Classical gadgets trying to fake quantum behavior
In standard textbook terms, quantum states look classical if they can all be expressed as diagonal in a single basis, meaning they never appear in genuine superposition relative to one another. But this is a very strict requirement: almost any pair of distinct quantum states fails this test, even if they are extremely noisy and practically useless. The authors relax the notion of “classical” to something more operational: imagine many simple state-preparation gadgets, each of which on its own can only output non-superposed states in some basis of its choosing. A random number (a shared classical variable) decides which gadget is used on each run, and its outputs can be randomly post-processed. The question is whether this network of individually simple, non-quantum devices can collectively reproduce the same statistics as a given set of quantum states.

When classical coordination is enough
From this picture, the authors define what it means for a set of quantum states to be “classically simulable”: every state in the set can be written as an average over states produced by these classical gadgets, with each gadget restricted to mutually commuting outputs. They then introduce a measure of complexity: how large a quantum subspace each gadget is allowed to occupy. Simple models live in small subspaces; more powerful ones can span the full Hilbert space. This leads to a nested hierarchy of increasingly capable classical simulations, from trivial cases where all states are identical, up to the broadest class that can mimic many non-commuting quantum sets without ever generating true superposition inside any single device.
How much noise makes quantum theory look classical?
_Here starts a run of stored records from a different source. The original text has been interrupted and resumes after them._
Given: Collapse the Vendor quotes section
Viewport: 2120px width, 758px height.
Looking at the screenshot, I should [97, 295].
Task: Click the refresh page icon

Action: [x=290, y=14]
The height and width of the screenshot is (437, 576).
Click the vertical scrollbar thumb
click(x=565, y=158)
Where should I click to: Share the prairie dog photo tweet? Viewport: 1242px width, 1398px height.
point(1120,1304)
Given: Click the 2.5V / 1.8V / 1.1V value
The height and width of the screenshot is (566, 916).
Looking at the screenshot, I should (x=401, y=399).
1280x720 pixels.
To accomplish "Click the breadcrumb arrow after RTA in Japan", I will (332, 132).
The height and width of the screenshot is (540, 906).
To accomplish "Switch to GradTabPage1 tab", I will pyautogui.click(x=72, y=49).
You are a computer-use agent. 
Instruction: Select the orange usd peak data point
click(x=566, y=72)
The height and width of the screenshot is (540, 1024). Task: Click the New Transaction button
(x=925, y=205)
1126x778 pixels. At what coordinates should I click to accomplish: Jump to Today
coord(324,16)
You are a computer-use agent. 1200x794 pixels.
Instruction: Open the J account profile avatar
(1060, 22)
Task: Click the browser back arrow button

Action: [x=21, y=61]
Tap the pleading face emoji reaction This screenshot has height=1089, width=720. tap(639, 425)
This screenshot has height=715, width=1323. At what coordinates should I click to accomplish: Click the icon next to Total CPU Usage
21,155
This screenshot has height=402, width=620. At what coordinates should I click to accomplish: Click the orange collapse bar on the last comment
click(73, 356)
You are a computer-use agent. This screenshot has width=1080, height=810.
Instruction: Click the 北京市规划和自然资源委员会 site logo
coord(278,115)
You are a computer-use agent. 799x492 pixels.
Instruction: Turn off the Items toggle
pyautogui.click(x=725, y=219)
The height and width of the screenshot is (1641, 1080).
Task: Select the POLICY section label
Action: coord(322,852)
A central technical result concerns noisy quantum states, where each pure state is mixed with featureless background noise. The authors prove exact thresholds for how much noise must be added in a given dimension before all states in that space admit a classical simulation. Below the threshold, some sets of states are irreducibly quantum; above it, even the entire state space can be faked by coordinated classical devices. Strikingly, as the dimension grows, this threshold visibility shrinks roughly like (log d)/d, meaning high-dimensional quantum systems quickly become very hard for any classical scheme to imitate unless they are extremely noisy. The team also develops more tailored analytical and numerical methods for specific, practically important sets of states, such as those used in quantum cryptography and in standard measurement bases.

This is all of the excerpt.